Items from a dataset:
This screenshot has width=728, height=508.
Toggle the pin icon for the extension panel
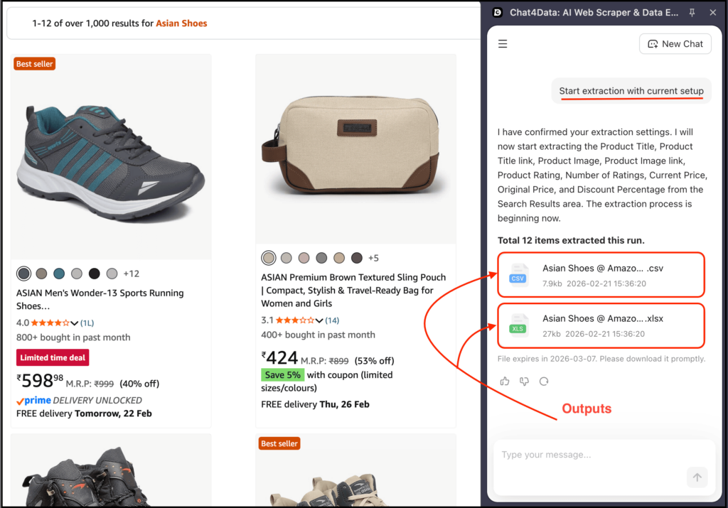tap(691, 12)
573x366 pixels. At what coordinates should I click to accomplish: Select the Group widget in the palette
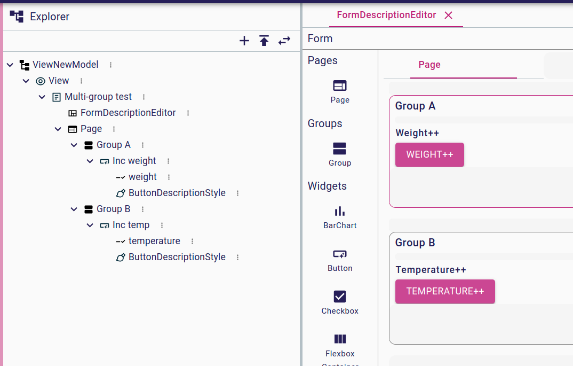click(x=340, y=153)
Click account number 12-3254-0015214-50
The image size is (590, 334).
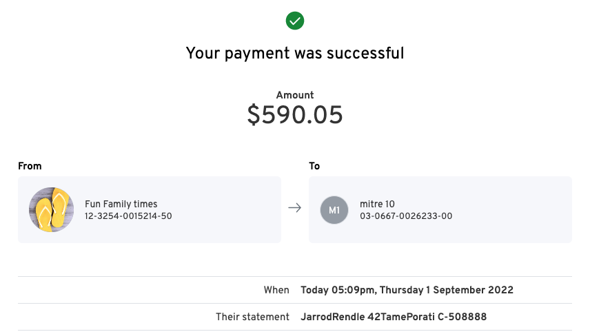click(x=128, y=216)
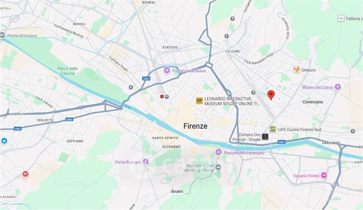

==

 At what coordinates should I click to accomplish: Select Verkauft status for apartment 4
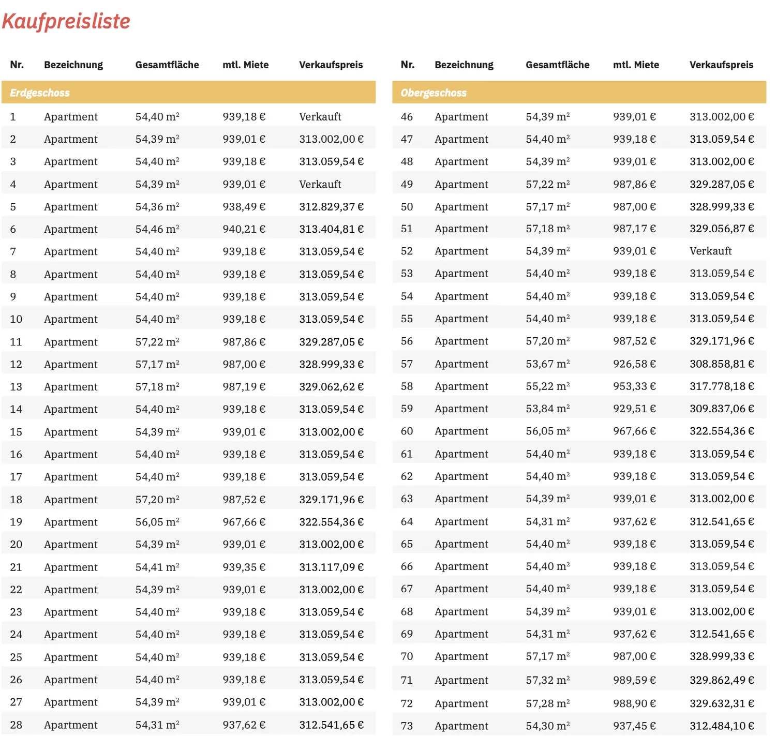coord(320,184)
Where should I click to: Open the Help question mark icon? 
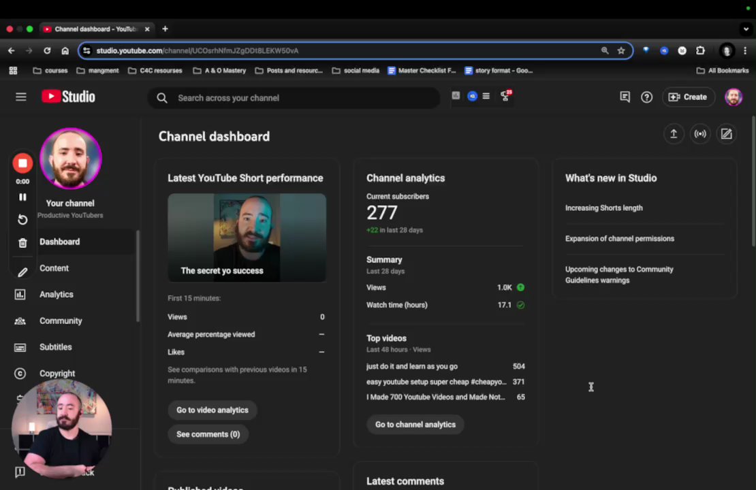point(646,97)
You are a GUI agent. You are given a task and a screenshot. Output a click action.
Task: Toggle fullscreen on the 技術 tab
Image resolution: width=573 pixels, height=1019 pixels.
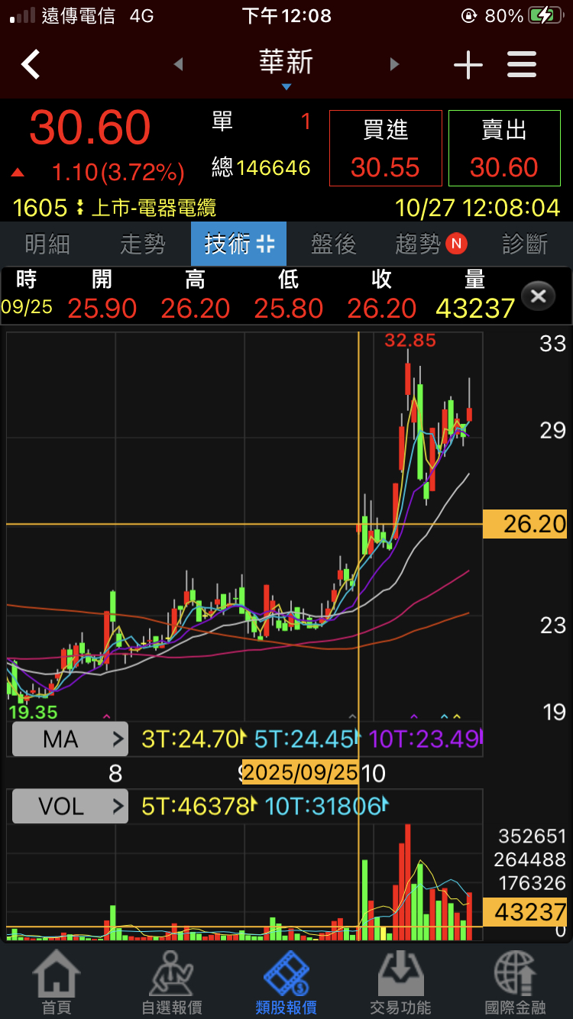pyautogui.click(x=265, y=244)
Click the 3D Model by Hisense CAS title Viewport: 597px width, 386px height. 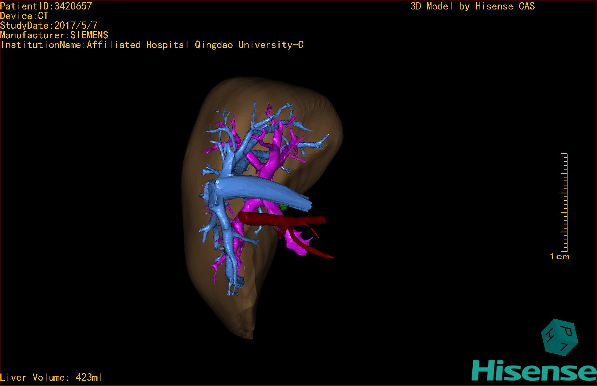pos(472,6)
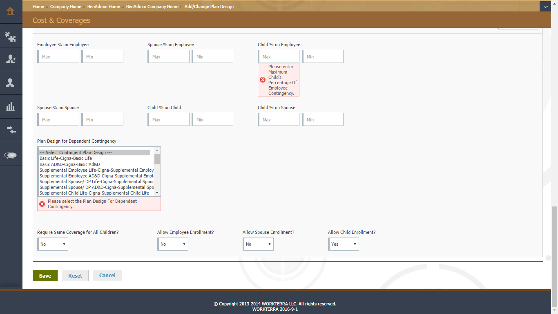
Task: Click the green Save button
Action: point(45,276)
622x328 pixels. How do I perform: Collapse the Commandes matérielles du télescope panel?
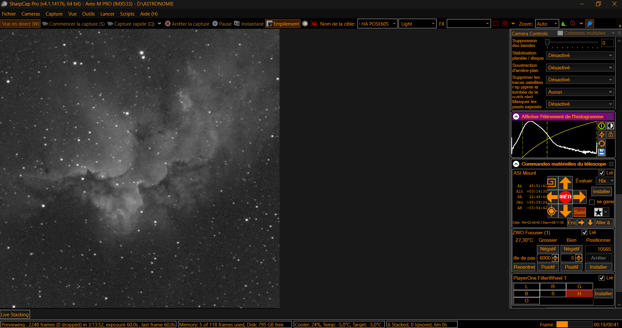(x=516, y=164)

...

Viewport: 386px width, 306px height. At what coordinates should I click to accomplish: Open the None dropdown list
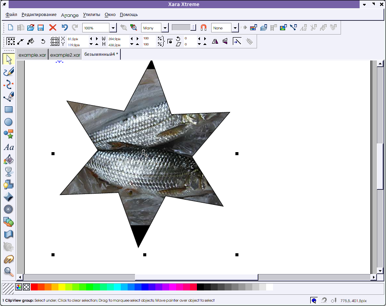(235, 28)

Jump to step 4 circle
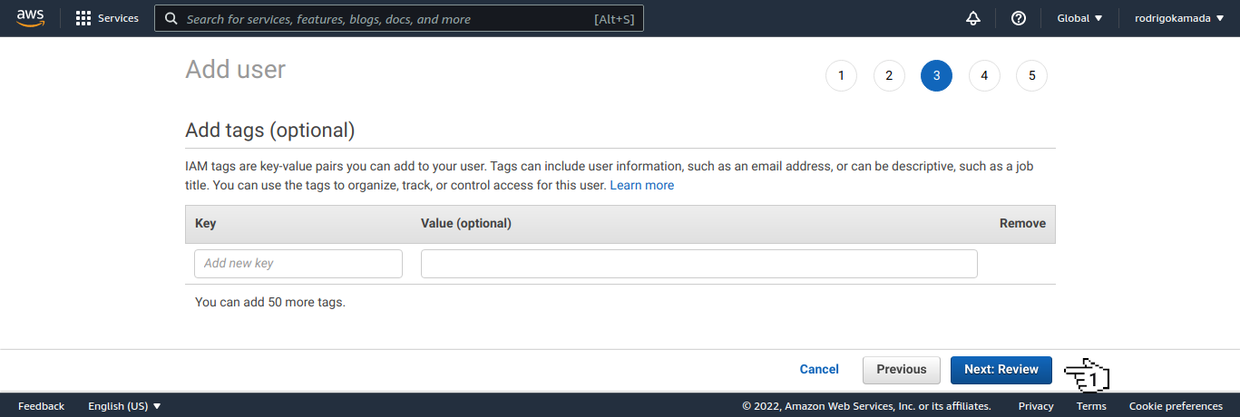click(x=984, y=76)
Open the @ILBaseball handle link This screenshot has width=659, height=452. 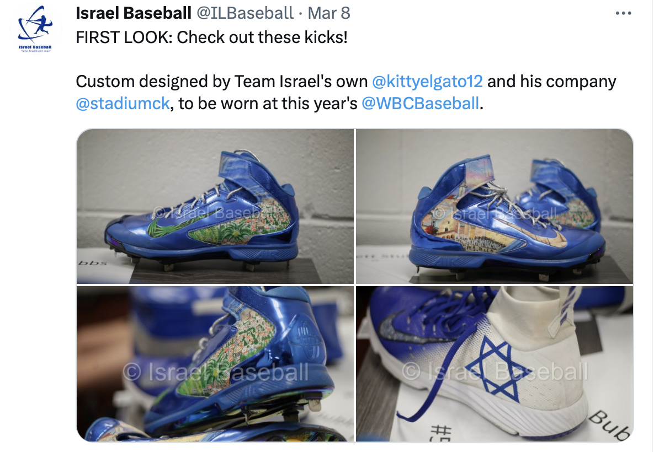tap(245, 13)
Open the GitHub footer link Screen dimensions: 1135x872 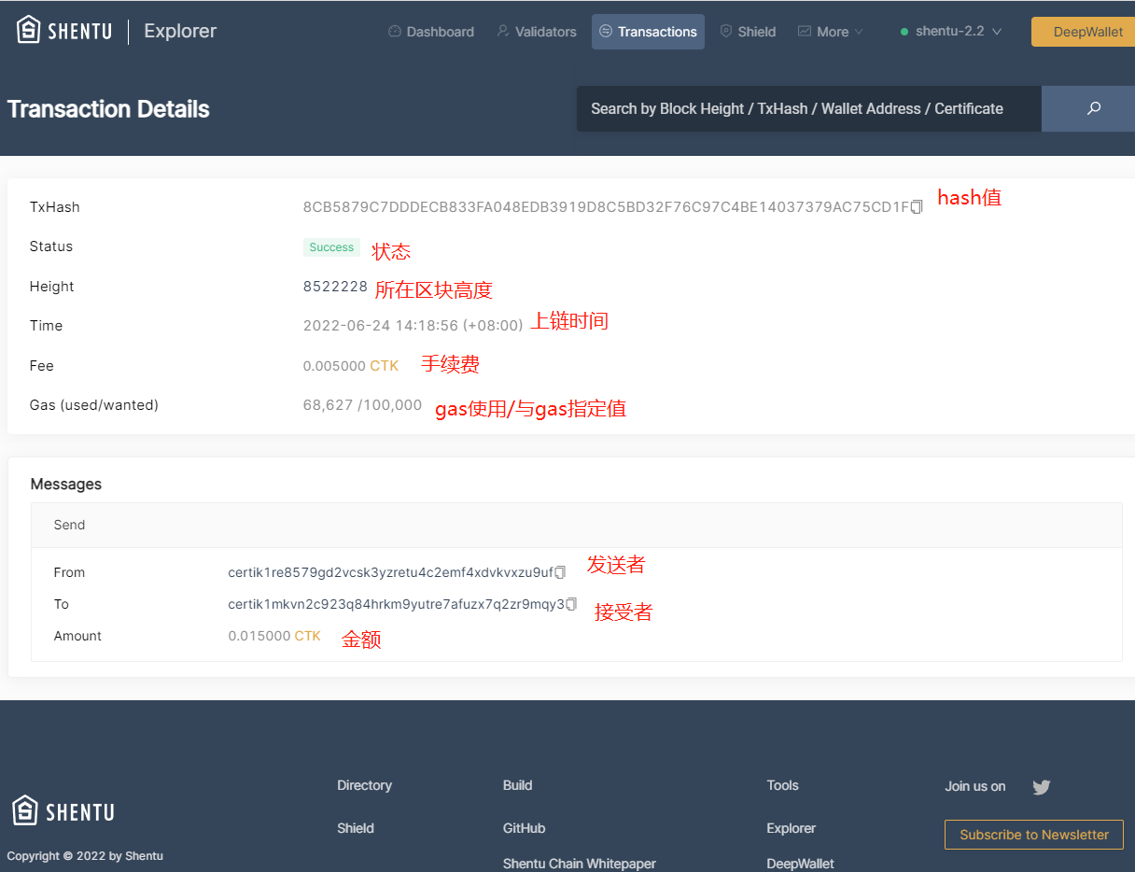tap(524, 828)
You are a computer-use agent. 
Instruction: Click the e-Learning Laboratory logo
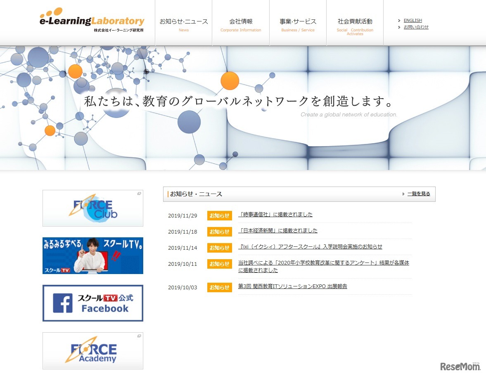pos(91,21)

▶ _Task brief_
Copy, from the data above, every line where the word "agent" appears.

▶ _Task solution_
You are a GUI agent. You are given a task and a screenshot. Output a click action.
You are a computer-use agent. 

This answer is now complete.